(Set task 1) On the blog page, which conservative does the writer say they completely agree with?
(Set task 2) Print everything on the blog page from "Honoring Teddy" down to "the good fight.".
(Set task 3) Write what comes next on the blog page, picking up after its final line.

(Excerpted text)
Monday, August 31, 2009

Thursday, August 27, 2009

My thoughts exactly

Mark you calendars. This column is several days old, but I completely agree with conservative Ross Douthat!

Wednesday, August 26, 2009

Honoring Teddy

I’ve been holding this back because somehow it seemed crass to engage in today’s politics while the homage to Ten Kennedy is taking place.

And then I caught myself thinking “Are you kidding me? Who would be more outraged? As the narrow spitting match that the Republicans seem insistent on fostering right now stands in the way of this country recognizing its final unmet moral obligation, whose voice would rise strongest, if not his?”

So I am moving on to continue the good fight.

We need to be pissed. We need to step forward and reclaim this opportunity. We are the majority of the American people and we can reclaim our power if we choose to.

So in that spirit I offer you Hunter.

God I wish I could have written this rant.

Entries for locating words and elements:
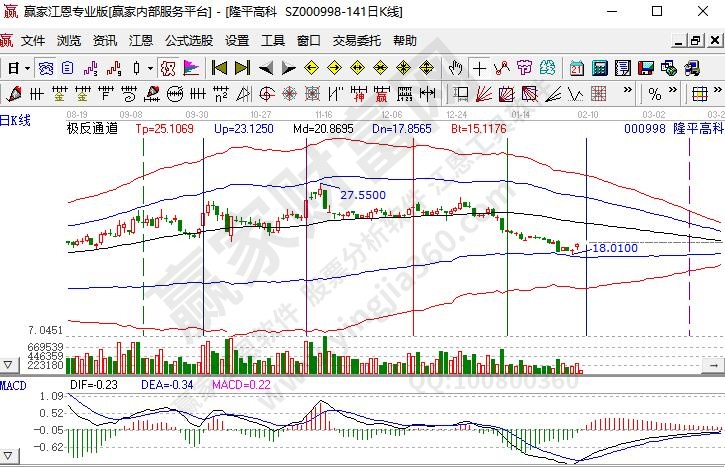The image size is (725, 467).
Task: Select the percent ratio tool
Action: tap(654, 94)
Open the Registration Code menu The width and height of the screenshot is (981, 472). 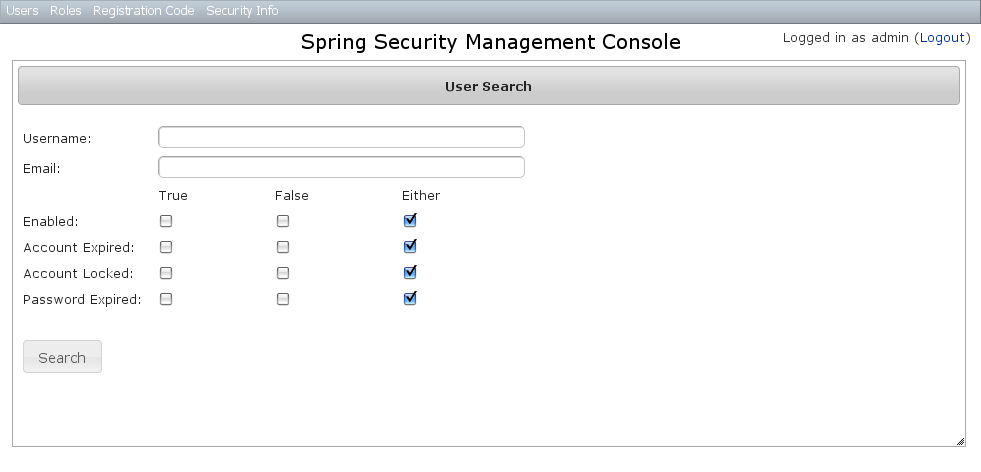point(143,11)
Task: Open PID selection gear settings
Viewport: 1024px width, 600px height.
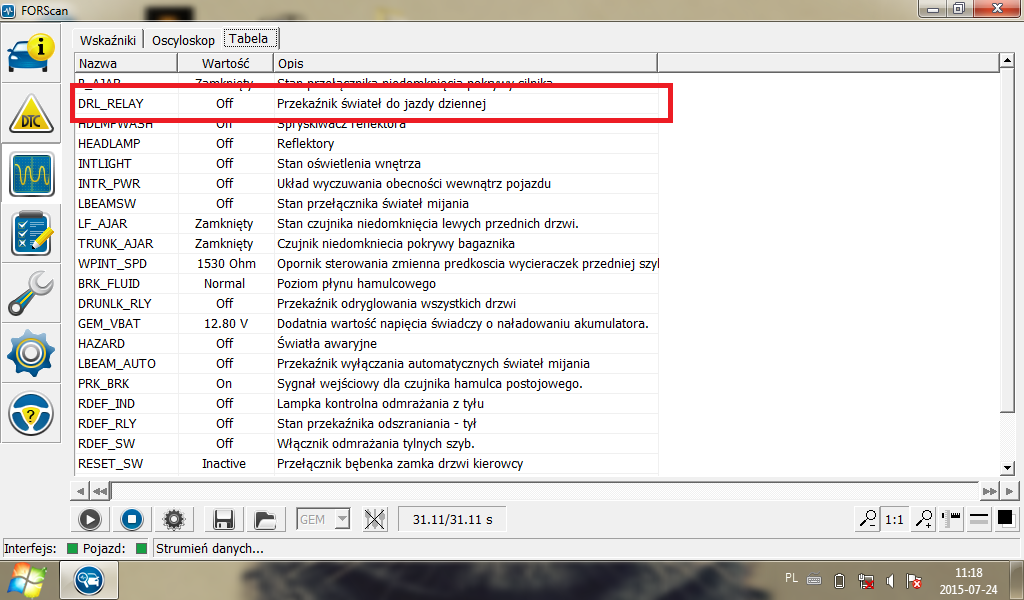Action: 174,520
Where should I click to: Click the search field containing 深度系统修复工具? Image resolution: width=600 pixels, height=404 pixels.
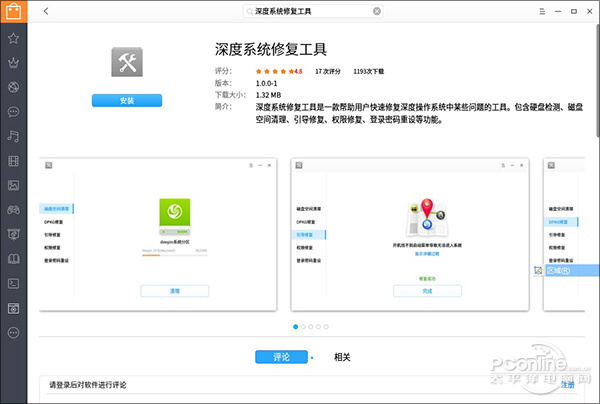pyautogui.click(x=310, y=11)

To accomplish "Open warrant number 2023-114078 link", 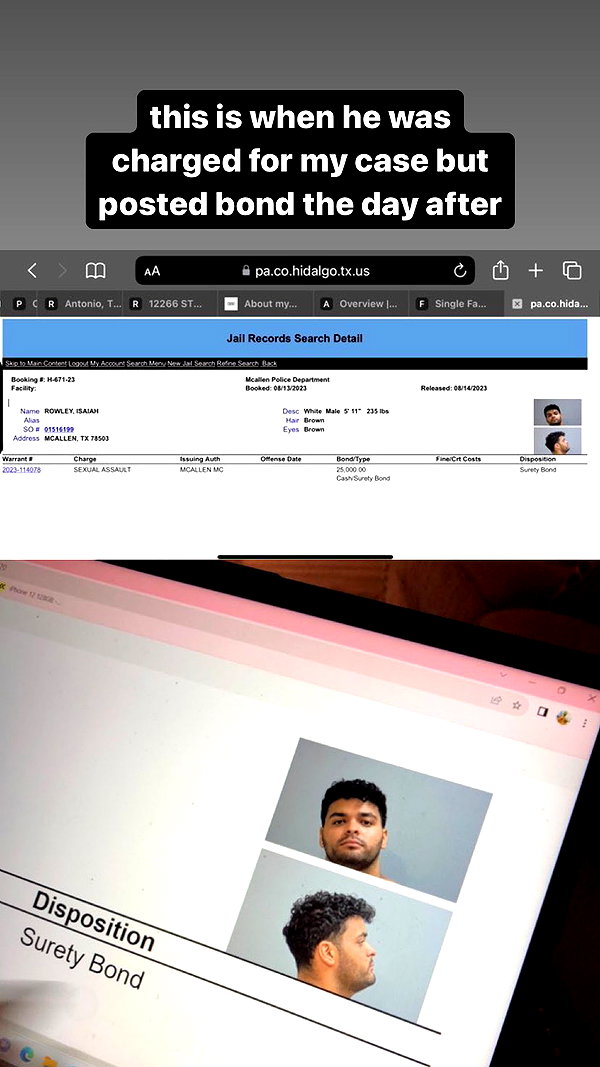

(Exercise result 1) Ross Douthat.

(Exercise result 2)
Honoring Teddy

I’ve been holding this back because somehow it seemed crass to engage in today’s politics while the homage to Ten Kennedy is taking place.

And then I caught myself thinking “Are you kidding me? Who would be more outraged? As the narrow spitting match that the Republicans seem insistent on fostering right now stands in the way of this country recognizing its final unmet moral obligation, whose voice would rise strongest, if not his?”

So I am moving on to continue the good fight.

(Exercise result 3)
Tuesday, August 25, 2009

With Thanks to Bush, Cheney and Jack Bauer

“The fact that we are not really bothered any more by taking helpless detainees in our custody and (a) threatening to blow their brains out, torture them with drills, rape their mothers, and murder their children; (b) choking them until they pass out; (c) pouring water down their throats to drown them; (d) hanging them by their arms until their shoulders are dislocated; (e) blowing smoke in their face until they vomit; (f) putting them in diapers, dousing them with cold water, and leaving them on a concrete floor to induce hypothermia; and (g) beating them with the butt of a rifle -- all things that we have always condemned as "torture" and which our laws explicitly criminalize as felonies ("torture means. . . the threat of imminent death; or the threat that another person will imminently be subjected to death, severe physical pain or suffering . . .") -- reveals better than all the words in the world could how degraded, barbaric and depraved a society becomes when it lifts the taboo on torturing captives.” Glenn Greenwald, Salon


“…The question of torture - and the United States' embrace of inhumanity as a core American value under the presidency of George W. Bush - remains, in my view, the pre-eminent moral question in American politics. The descent of the United States - and of Americans in general - to lower standards of morality and justice than those demanded by Iranians of their regime is a sign of the polity's moral degeneracy.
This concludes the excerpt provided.